## TEXT SECTION
■ ■ ■ ■ ■

No less than 6 policemen and another still unidentified individual were killed on Sunday in a prison riot in eastern Mexico, authorities said, the latest outburst of deadly violence in the country’s jails.
Police were trying to transport a group of “highly dangerous” prisoners from the La Toma prison in Veracruz state when inmates attacked the six officers, locked them in an enclosed space and set it on fire, the state government said.
“The inmates started a fire, causing six police officers to die of smoke inhalation,” it said in a statement.
A seventh person who has yet to be identified was also killed, it said.
Fifteen police officers were hospitalized with injuries. Seven inmates were also wounded in the riot, two of them seriously.
Army troops were sent into the prison to help state police bring the situation under control, the statement said.
Anxious prisoners’ relatives gathered outside the prison demanding news on their loved ones, according to an AFP photographer at the scene.

■ ■ ■ ■ ■

## WHAT IS REQUIRED
Write the next part of the news report on the prison riot in Veracruz, picking up right after its last sentence.

(Lines from a data source)
■ ■ ■ ■ ■

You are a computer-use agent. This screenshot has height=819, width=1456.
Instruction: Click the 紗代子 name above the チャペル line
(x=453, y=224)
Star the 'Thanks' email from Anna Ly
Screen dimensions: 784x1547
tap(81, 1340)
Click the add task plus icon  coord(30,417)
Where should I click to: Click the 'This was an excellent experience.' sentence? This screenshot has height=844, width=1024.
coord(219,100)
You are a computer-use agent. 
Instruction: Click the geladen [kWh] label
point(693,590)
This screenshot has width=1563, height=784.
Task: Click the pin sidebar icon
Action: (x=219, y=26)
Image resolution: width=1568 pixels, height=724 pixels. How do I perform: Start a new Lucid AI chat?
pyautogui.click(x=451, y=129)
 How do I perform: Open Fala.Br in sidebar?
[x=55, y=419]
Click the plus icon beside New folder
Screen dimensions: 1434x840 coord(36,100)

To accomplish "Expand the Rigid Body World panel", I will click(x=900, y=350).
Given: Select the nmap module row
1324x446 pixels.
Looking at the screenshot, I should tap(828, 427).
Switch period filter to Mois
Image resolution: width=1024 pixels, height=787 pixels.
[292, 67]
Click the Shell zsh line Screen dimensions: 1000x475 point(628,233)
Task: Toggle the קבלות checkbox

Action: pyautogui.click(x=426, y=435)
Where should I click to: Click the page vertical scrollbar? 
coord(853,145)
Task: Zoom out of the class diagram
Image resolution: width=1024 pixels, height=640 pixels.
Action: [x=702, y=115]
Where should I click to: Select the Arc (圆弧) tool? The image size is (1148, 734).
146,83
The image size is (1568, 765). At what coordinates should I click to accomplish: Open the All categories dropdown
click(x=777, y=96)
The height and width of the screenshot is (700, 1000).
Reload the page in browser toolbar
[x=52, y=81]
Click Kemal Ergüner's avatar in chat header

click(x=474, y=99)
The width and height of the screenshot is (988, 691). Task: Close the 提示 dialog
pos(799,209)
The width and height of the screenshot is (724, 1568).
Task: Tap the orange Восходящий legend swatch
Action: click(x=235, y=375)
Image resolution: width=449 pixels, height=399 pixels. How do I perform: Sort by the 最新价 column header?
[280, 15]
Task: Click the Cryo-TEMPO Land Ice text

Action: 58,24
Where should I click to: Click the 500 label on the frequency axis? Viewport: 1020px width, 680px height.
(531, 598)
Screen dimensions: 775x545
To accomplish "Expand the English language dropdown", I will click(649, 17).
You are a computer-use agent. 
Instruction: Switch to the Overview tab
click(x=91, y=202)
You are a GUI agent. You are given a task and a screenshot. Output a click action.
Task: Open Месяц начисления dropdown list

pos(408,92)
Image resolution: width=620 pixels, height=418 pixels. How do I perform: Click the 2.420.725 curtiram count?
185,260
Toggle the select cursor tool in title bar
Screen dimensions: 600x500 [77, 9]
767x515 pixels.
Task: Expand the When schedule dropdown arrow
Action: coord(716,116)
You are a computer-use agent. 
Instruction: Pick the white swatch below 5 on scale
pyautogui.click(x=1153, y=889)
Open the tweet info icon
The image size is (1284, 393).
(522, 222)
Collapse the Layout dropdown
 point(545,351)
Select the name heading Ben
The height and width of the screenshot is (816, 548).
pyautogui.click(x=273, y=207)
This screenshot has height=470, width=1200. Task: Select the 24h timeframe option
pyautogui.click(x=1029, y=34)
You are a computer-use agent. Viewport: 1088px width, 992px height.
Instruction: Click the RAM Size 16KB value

■ ■ ■ ■ ■

## RESULT OF THIS TASK
Police in riot gear had set up a tight security cordon around the complex.
The facility is located in the municipality of Amatlan de los Reyes, about 140 kilometers (85 miles) south of the Veracruz state capital, Xalapa.
Mexico’s prisons are frequently hit by riots, killings, and jailbreaks.
Criminal gangs often hold de facto control inside, operating with the complicity of corrupt officials.
The office of Mexico’s human rights ombudsman acknowledged the problem in its 2017 report on the country’s prisons. It also sounded the alarm over poor conditions, overcrowding, and violence.
Deadly prison riots are a major problem across much of Latin America.
Last Wednesday 68 people died in a fire during a riot in a Venezuelan detention facility. Two of the dead were women visitors.
Veracruz is one of the states hardest hit by a wave of violence that has swept Mexico, driven largely by drug trafficking.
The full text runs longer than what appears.